On the road to a Content eBook

The journey to a fully fledged eBook has certainly been an interesting one.

I started off with the usual staring at a blank cursor for way too long before I went “old school” and sat on the couch with a favourite felt tip and an art diary to write down the tangle of thoughts in my head.

Post my little jotting session, the writing started pouring like vomit out of a toddler fresh off a rollercoaster. A much better sign, I can tell you.

Planning a content eBook. Pass me the texta please.
Planning an eBook Pass me the texta please

I have also downloaded pretty much every single content eBook I could find.
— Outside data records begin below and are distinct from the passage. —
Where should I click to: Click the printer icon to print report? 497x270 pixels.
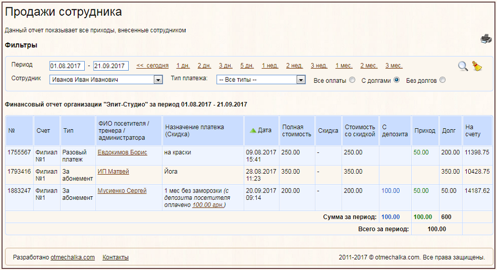click(486, 39)
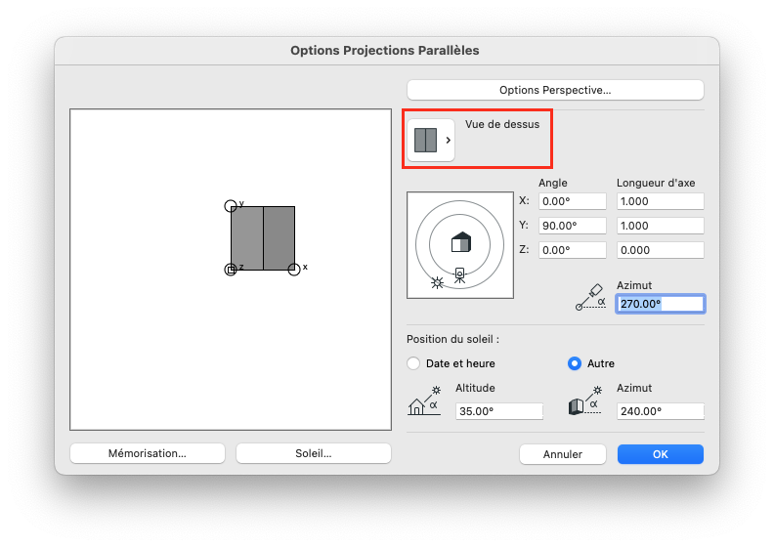Select the Autre radio button
774x547 pixels.
tap(575, 363)
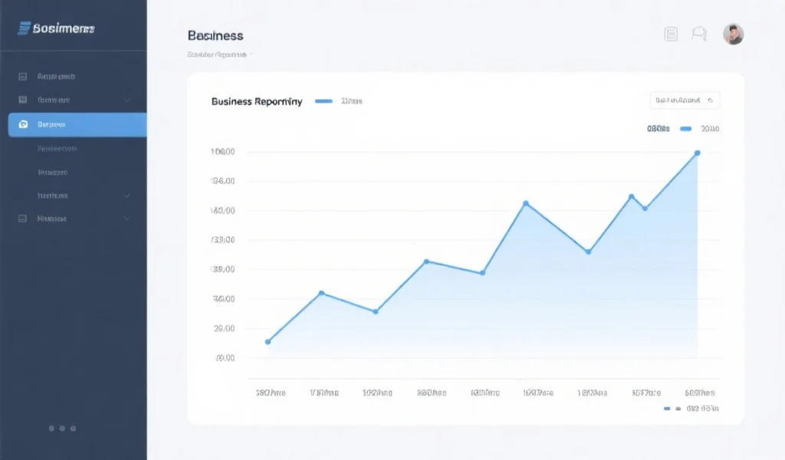Click the icon of the last sidebar menu item
The height and width of the screenshot is (460, 785).
point(23,219)
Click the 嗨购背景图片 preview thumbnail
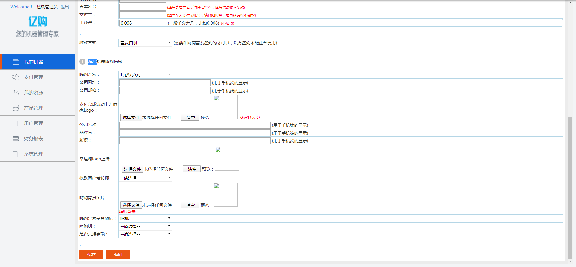Image resolution: width=576 pixels, height=267 pixels. 225,195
In truth, I also have a massive collection on all kinds of subjects. So much so I even categorise them now in folders based on whether they will be used again with clients, watched for updates or trashed.

In eBook land, everyone always talks about the same damn thing. There is more depth on some points and a few extra things you can glean but for the most part, the ones I have read all play in the same shallows.

The irony isn’t lost on me that one of those same damn things is finding “clean water”- the art of finding a space within a topic no one (or barely anyone) has discovered.

The importance of content has been covered…a lot.

Who should write content has been covered… a lot.

Have your own voice and be authentic in content has been reiterated…a lot.

Repurposing content and stretching it further has been stretched itself to the point of breaking.

And harvesting content ideas from customer emails and customer service anecdotal information, well, let’s just say if I read that chestnut one more time I think I will scream (yep, that much).

 

Which has lead me to a couple of decisions:

Instead of covering the ground everyone else has covered, I will be including links to other eBooks that are useful for this kind of advice. It’s important information, but seeing it’s covered by a lot of other eBooks, I don’t see much point in rewriting other people’s stuff when a link will do.

Most of the eBooks are designed for larger companies that are looking to turn their existing marketing departments into content producing machines. They talk about hiring journalists and uncovering the secret writer in the IT department. But startups, freelancers and small businesses simply don’t have that luxury.

The eBooks also don’t face the reality that ALL people (seasoned writer, marketer or not) have days where the very thought of gluing together a blog piece out of customer’s complaints is about as interesting as having a 4 hour teleconference about what soap to use in the bathroom. Or face that problem that even if you push yourself to write it, it won’t sound authentic.

So that’s what I will be focussing in on. Trying not to cover everyone else’s stuff yet still giving you access to it, writing from the perspective of not having dedicated headcount for content (or time and resources to burn,) and how to keep writing content even when you’d much rather be doing ANYTHING else.

 

Does that sound like what you need? It’s your eBook- you tell me.